» **Action item A**
Quote the stretch of the "Miss happy go lucky" blog post from "Miss happy go" through "let it free.".
» **Action item B**
In the "Miss happy go lucky" blog post, what is called the million dollar question?
» **Action item C**
Can you carry on the "Miss happy go lucky" blog post from its last line?

Thursday, 13 March 2008

Miss happy go lucky

The mystery deepened. How was it that everything that had once seemed so easy now seemed so hard. Confidence wanes, companionship is hard to find, boundaries blur. It's very difficult to know where one stands in life. Ultimately it's alone, by myself, no one to rely on. Why is this? Of my own making, of habit, of genetics, of mistrust and sadness.

To find someone who gets you, wants you and doesn't smother you is the million dollar question. Take it, examine it, analyse it, and learn. Be open. Don't be afraid any longer, take it on the chin and stop being so scared to live the dream.

You still live in fear, cower in corners and take refuge in solitude. Why are you so ashamed of admitting who you are. What difference normality. Take on the world, discover it, discover yourself, and let it free.

» **Supplied material**
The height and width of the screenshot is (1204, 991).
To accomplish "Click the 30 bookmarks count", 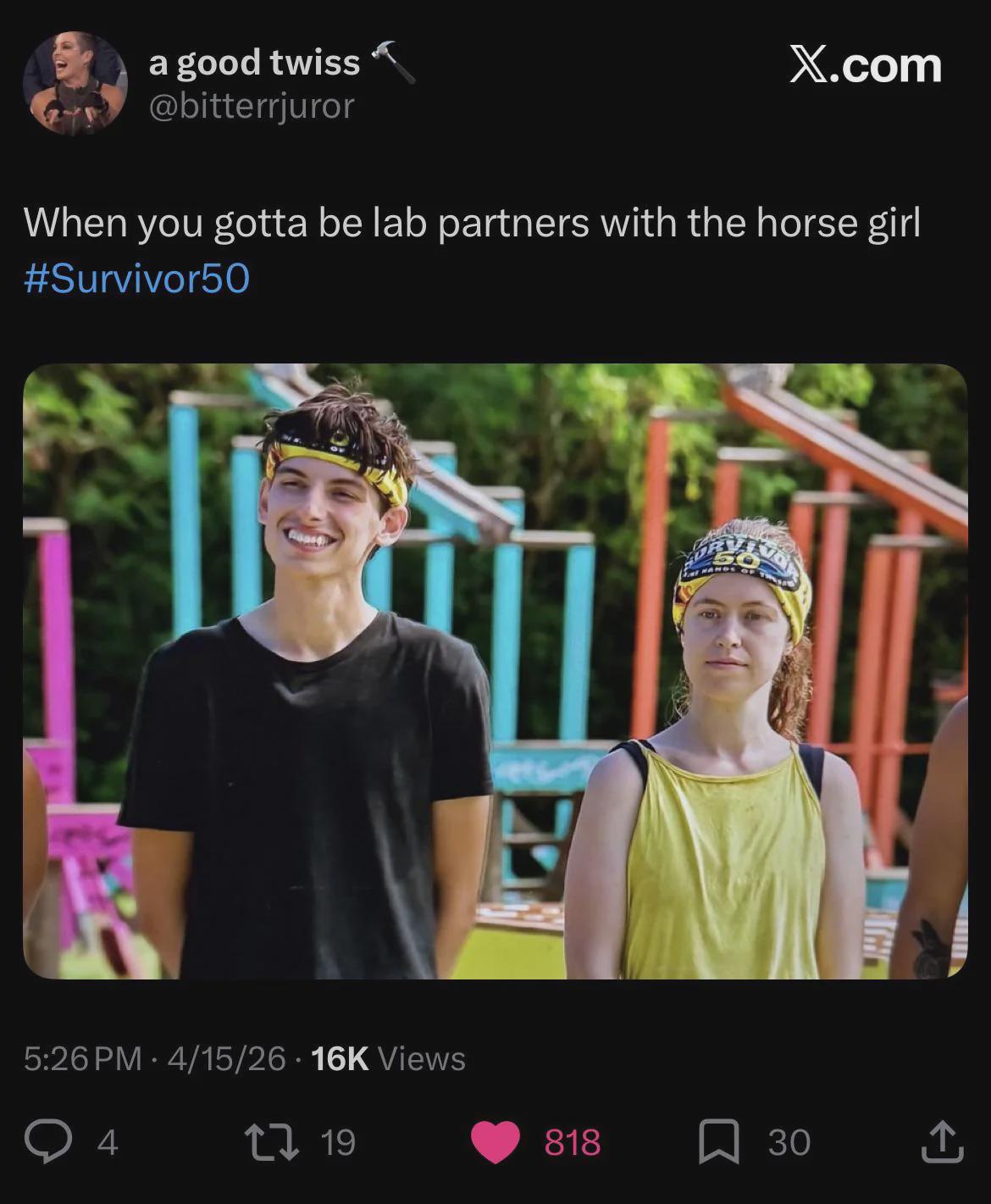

* * *

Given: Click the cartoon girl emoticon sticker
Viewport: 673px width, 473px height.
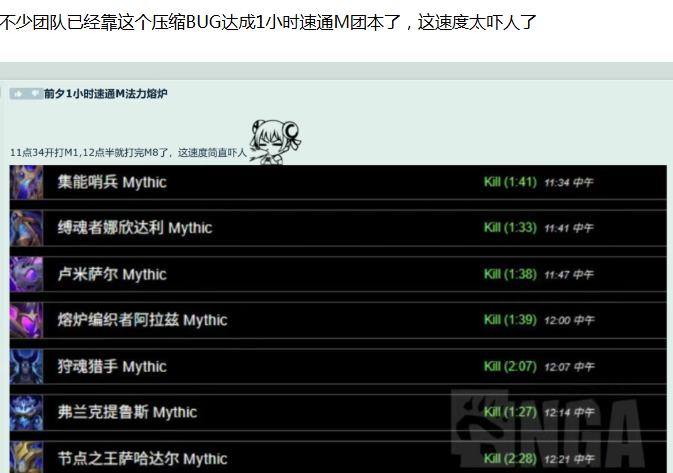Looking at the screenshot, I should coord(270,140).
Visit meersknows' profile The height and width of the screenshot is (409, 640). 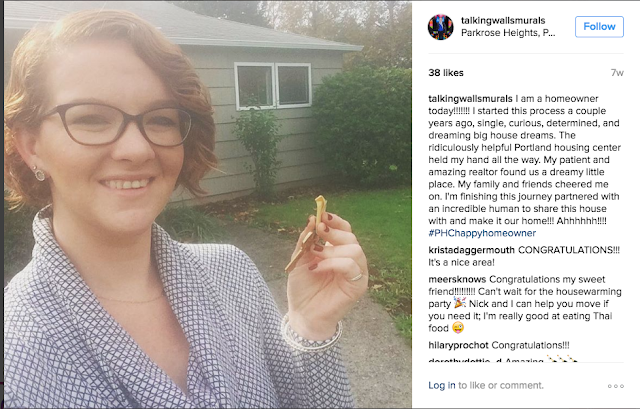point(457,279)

» **Task answer A**
Miss happy go lucky

The mystery deepened. How was it that everything that had once seemed so easy now seemed so hard. Confidence wanes, companionship is hard to find, boundaries blur. It's very difficult to know where one stands in life. Ultimately it's alone, by myself, no one to rely on. Why is this? Of my own making, of habit, of genetics, of mistrust and sadness.

To find someone who gets you, wants you and doesn't smother you is the million dollar question. Take it, examine it, analyse it, and learn. Be open. Don't be afraid any longer, take it on the chin and stop being so scared to live the dream.

You still live in fear, cower in corners and take refuge in solitude. Why are you so ashamed of admitting who you are. What difference normality. Take on the world, discover it, discover yourself, and let it free.

» **Task answer B**
Finding someone who gets you, wants you and doesn't smother you.

» **Task answer C**
Too many excuses, too hard to change, too scared to change. new life, it can be done. Push the sadness away and take strength from those who have gone before you. D not follow them. Life it short and depression is wasted on the living. Be joyful and seek out those you can be joyful with. Draw new boundaries, bigger circles, higher peaks. Ask for help, but help yourself also. Admit defeat in some areas and move on. Move away and stop dwelling. Make new connections and keep trying. Skip, run, sing. Stop being afraid. Make music, eat, make love, be creative, never stop dreaming. Push away cynicism.

Look at where you are going. No one can make the journey but you. You learn hard lessons. Make it easy on yourself. Immerse yourself in the light of life and skip through it gladly.